→ **What you should do**: Quote the material from the line containing "The image size is (1202, 748)." through the line containing "point(33,291)", word for word and including both of those lines.

→ **Records**:
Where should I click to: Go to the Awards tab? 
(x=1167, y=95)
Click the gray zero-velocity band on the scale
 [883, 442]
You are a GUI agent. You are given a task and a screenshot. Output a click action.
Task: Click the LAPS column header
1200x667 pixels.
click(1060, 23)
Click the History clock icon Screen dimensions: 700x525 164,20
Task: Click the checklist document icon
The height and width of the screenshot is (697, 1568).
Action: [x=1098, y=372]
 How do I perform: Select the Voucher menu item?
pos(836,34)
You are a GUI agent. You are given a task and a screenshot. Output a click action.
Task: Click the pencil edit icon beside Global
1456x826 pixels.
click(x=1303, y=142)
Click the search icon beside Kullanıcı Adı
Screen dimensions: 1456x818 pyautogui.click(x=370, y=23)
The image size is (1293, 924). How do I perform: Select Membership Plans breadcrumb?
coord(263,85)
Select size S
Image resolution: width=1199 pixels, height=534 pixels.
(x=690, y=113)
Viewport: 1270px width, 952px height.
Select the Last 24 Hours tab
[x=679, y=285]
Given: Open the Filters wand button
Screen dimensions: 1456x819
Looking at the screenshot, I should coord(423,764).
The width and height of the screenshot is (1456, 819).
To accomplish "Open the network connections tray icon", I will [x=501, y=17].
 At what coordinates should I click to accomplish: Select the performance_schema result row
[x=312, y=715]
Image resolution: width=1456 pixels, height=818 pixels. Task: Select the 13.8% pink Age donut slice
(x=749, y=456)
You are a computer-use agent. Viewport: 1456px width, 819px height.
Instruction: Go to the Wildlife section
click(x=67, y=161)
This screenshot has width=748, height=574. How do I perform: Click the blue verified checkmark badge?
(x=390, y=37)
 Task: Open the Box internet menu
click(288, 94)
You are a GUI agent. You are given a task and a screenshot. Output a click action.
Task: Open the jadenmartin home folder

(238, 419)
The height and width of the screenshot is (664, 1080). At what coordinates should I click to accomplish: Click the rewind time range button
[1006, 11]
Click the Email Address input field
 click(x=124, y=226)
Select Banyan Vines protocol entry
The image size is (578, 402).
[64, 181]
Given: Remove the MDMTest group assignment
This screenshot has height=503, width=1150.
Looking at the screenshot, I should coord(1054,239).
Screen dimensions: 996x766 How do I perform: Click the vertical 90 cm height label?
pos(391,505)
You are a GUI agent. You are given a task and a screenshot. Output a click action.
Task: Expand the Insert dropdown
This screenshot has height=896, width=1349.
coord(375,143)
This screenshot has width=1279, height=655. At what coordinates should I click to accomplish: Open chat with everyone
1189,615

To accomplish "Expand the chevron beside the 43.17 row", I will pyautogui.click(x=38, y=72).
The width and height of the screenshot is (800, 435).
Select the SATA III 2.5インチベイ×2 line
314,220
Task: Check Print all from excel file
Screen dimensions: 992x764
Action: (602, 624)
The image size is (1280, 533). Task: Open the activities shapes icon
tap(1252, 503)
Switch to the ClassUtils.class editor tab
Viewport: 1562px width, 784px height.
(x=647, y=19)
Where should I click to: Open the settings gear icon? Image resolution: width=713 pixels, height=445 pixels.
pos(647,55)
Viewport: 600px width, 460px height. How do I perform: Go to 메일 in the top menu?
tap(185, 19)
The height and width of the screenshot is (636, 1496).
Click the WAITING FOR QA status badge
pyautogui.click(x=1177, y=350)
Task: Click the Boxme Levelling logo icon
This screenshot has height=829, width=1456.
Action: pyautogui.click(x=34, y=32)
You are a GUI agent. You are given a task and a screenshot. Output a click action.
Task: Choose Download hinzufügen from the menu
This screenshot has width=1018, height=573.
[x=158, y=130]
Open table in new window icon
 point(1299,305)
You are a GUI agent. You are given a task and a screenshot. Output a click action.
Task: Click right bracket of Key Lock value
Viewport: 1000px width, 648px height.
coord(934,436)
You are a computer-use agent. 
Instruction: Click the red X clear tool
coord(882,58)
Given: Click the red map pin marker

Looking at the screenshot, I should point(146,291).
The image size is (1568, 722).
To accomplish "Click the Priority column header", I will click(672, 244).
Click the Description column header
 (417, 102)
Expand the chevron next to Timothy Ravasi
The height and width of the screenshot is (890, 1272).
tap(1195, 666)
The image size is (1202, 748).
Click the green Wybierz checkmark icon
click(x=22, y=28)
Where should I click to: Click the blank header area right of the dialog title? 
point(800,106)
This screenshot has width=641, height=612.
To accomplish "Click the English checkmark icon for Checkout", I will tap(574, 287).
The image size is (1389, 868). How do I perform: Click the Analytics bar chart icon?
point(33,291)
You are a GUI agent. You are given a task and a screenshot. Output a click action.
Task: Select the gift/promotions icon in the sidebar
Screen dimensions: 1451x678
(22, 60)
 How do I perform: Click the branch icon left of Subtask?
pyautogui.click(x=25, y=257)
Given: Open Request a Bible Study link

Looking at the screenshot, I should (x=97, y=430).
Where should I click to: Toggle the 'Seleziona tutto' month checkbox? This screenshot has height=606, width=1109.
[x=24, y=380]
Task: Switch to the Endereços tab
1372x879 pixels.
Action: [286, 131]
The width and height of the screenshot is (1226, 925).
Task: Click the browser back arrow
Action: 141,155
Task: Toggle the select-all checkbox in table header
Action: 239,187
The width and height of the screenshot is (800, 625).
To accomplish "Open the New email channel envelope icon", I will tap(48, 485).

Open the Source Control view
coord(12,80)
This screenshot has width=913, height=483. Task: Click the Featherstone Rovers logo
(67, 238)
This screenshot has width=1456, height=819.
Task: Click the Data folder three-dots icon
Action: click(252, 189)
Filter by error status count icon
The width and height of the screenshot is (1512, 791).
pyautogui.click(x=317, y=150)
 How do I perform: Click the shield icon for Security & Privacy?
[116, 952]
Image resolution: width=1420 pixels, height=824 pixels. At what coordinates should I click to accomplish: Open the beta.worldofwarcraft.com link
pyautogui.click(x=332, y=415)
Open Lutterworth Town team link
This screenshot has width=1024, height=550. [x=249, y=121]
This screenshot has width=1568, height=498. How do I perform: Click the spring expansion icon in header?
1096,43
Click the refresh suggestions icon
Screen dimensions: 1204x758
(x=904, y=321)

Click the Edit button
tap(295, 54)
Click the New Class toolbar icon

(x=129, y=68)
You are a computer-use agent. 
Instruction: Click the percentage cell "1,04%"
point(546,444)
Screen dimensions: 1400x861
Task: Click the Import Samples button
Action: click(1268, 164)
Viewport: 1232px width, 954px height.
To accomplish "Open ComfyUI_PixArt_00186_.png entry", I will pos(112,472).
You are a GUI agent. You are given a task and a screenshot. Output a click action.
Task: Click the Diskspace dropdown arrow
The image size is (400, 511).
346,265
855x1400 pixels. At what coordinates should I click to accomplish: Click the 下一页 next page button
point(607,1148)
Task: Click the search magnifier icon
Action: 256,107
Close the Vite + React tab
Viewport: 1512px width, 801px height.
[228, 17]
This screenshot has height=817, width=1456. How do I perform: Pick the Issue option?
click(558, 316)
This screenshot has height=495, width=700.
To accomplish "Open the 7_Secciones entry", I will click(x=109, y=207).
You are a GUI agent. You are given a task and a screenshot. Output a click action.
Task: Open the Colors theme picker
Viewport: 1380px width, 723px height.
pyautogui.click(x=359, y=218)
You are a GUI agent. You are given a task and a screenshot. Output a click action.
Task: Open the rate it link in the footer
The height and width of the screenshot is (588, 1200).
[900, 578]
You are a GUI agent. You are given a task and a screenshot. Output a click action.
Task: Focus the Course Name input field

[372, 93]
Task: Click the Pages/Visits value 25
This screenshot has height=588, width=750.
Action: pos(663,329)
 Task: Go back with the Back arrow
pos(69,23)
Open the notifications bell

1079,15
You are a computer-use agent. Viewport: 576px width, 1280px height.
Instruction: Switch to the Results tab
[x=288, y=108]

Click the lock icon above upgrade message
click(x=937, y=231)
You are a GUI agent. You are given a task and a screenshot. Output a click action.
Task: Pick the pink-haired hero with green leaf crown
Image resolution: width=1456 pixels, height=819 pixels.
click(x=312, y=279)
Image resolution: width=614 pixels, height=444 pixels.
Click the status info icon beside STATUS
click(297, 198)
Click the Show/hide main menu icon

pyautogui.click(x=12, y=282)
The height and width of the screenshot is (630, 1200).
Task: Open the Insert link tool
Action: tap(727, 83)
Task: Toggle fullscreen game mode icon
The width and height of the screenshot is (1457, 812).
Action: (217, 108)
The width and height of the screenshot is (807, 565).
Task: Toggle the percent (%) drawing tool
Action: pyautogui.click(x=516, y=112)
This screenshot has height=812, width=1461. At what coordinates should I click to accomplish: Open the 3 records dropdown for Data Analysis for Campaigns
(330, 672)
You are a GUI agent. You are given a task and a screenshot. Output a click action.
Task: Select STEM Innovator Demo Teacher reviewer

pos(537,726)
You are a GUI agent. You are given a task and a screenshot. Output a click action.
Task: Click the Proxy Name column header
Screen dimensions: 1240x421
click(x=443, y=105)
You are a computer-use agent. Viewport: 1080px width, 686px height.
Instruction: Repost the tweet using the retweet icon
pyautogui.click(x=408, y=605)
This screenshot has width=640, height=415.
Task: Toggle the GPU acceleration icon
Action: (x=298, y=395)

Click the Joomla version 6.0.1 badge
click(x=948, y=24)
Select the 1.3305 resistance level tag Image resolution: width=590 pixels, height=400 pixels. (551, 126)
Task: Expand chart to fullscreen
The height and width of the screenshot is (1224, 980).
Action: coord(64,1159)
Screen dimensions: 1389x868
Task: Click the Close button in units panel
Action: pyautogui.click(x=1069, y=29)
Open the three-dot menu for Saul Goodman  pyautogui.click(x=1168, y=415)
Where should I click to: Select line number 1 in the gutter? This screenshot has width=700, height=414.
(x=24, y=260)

→ **Result**:
The image size is (1202, 748).
Click the green Wybierz checkmark icon
click(x=22, y=28)
Where should I click to: Click the blank header area right of the dialog title? 
point(800,106)
This screenshot has width=641, height=612.
To accomplish "Click the English checkmark icon for Checkout", I will tap(574, 287).
The image size is (1389, 868). How do I perform: Click the Analytics bar chart icon?
point(33,291)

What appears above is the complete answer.